▶ _Input material_:
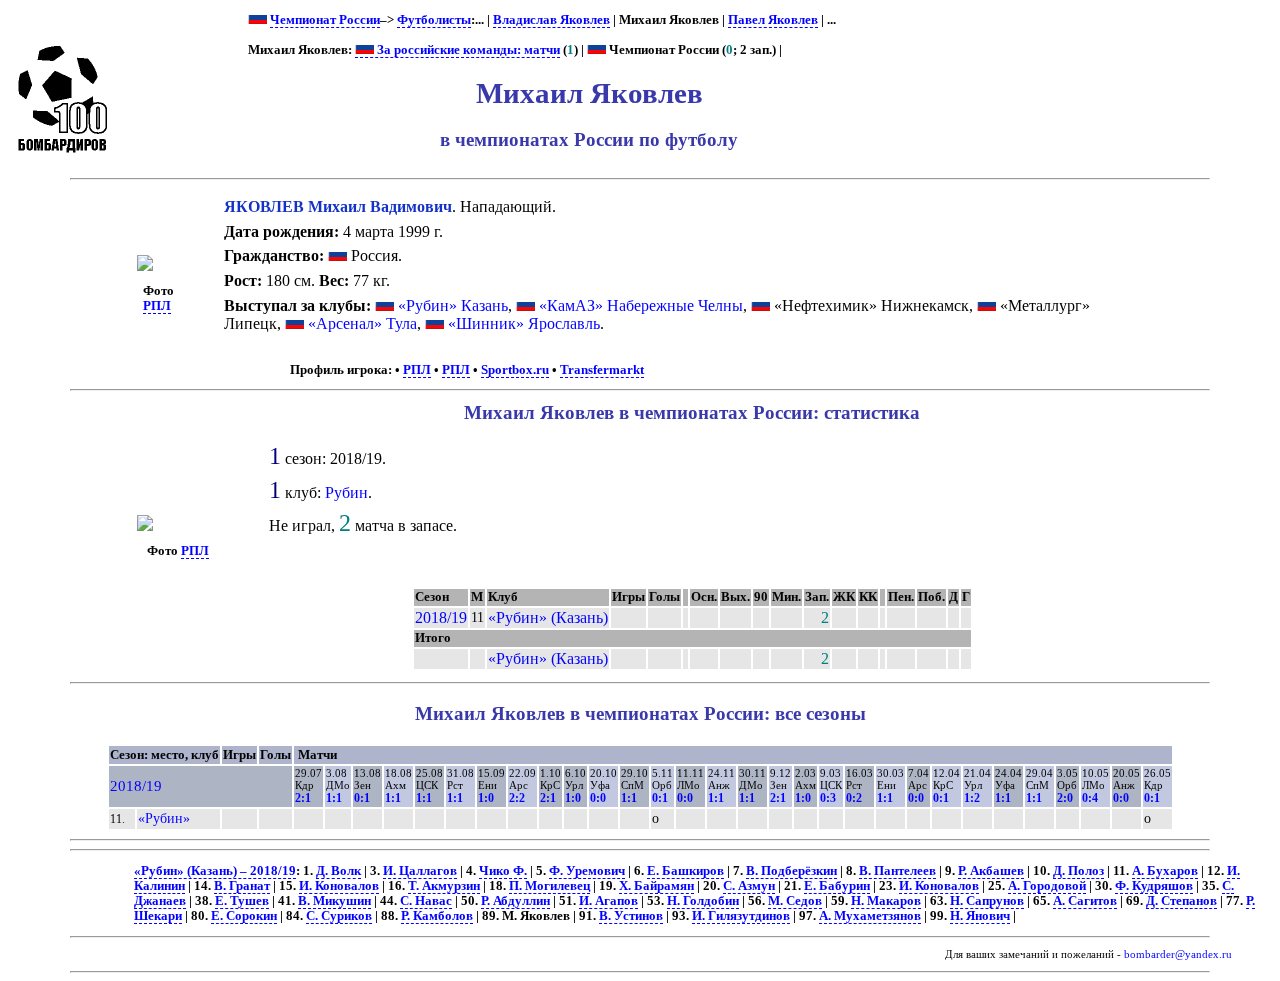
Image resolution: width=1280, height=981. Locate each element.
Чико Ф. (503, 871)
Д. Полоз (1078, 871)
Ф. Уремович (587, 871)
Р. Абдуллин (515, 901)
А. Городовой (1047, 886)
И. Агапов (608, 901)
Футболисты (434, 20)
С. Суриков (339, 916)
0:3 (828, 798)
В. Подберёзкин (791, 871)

▶ _Task description_:
Repeat each record verbatim, pictures excluded.

▶ _Result_:
Image resolution: width=1280, height=981. Locate each element.
Чико Ф. (503, 871)
Д. Полоз (1078, 871)
Ф. Уремович (587, 871)
Р. Абдуллин (515, 901)
А. Городовой (1047, 886)
И. Агапов (608, 901)
Футболисты (434, 20)
С. Суриков (339, 916)
0:3 (828, 798)
В. Подберёзкин (791, 871)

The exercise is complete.